Set down all of the entries exactly, leaving nothing out.

**Dataset content**
((

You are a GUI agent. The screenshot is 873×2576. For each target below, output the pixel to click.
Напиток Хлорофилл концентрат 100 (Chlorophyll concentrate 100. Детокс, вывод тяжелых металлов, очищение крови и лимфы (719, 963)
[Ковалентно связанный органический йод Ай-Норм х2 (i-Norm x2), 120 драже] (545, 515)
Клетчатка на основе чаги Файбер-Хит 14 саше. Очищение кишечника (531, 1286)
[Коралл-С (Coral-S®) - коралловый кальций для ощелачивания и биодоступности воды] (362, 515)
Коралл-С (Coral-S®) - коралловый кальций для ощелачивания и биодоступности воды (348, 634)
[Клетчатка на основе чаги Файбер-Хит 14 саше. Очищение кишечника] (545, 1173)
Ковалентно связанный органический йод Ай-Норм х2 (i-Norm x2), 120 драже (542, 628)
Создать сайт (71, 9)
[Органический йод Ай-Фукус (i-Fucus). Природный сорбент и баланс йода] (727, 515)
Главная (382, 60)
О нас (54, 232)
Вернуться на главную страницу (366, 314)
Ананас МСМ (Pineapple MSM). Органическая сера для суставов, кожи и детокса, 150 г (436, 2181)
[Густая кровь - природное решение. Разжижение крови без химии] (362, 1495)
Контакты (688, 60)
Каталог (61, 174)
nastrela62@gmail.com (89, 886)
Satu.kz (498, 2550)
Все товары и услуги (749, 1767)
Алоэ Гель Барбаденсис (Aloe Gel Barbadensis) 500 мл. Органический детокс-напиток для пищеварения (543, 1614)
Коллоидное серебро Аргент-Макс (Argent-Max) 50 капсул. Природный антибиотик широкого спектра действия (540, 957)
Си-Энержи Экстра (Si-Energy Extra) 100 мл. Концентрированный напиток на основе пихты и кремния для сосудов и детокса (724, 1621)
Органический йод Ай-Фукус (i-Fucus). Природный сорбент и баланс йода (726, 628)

))

**Exercise output**
You are a GUI agent. The screenshot is 873×2576. For each target below, output the pixel to click.
Напиток Хлорофилл концентрат 100 (Chlorophyll concentrate 100. Детокс, вывод тяжелых металлов, очищение крови и лимфы (719, 963)
[Ковалентно связанный органический йод Ай-Норм х2 (i-Norm x2), 120 драже] (545, 515)
Клетчатка на основе чаги Файбер-Хит 14 саше. Очищение кишечника (531, 1286)
[Коралл-С (Coral-S®) - коралловый кальций для ощелачивания и биодоступности воды] (362, 515)
Коралл-С (Coral-S®) - коралловый кальций для ощелачивания и биодоступности воды (348, 634)
[Клетчатка на основе чаги Файбер-Хит 14 саше. Очищение кишечника] (545, 1173)
Ковалентно связанный органический йод Ай-Норм х2 (i-Norm x2), 120 драже (542, 628)
Создать сайт (71, 9)
[Органический йод Ай-Фукус (i-Fucus). Природный сорбент и баланс йода] (727, 515)
Главная (382, 60)
О нас (54, 232)
Вернуться на главную страницу (366, 314)
Ананас МСМ (Pineapple MSM). Органическая сера для суставов, кожи и детокса, 150 г (436, 2181)
[Густая кровь - природное решение. Разжижение крови без химии] (362, 1495)
Контакты (688, 60)
Каталог (61, 174)
nastrela62@gmail.com (89, 886)
Satu.kz (498, 2550)
Все товары и услуги (749, 1767)
Алоэ Гель Барбаденсис (Aloe Gel Barbadensis) 500 мл. Органический детокс-напиток для пищеварения (543, 1614)
Коллоидное серебро Аргент-Макс (Argent-Max) 50 капсул. Природный антибиотик широкого спектра действия (540, 957)
Си-Энержи Экстра (Si-Energy Extra) 100 мл. Концентрированный напиток на основе пихты и кремния для сосудов и детокса (724, 1621)
Органический йод Ай-Фукус (i-Fucus). Природный сорбент и баланс йода (726, 628)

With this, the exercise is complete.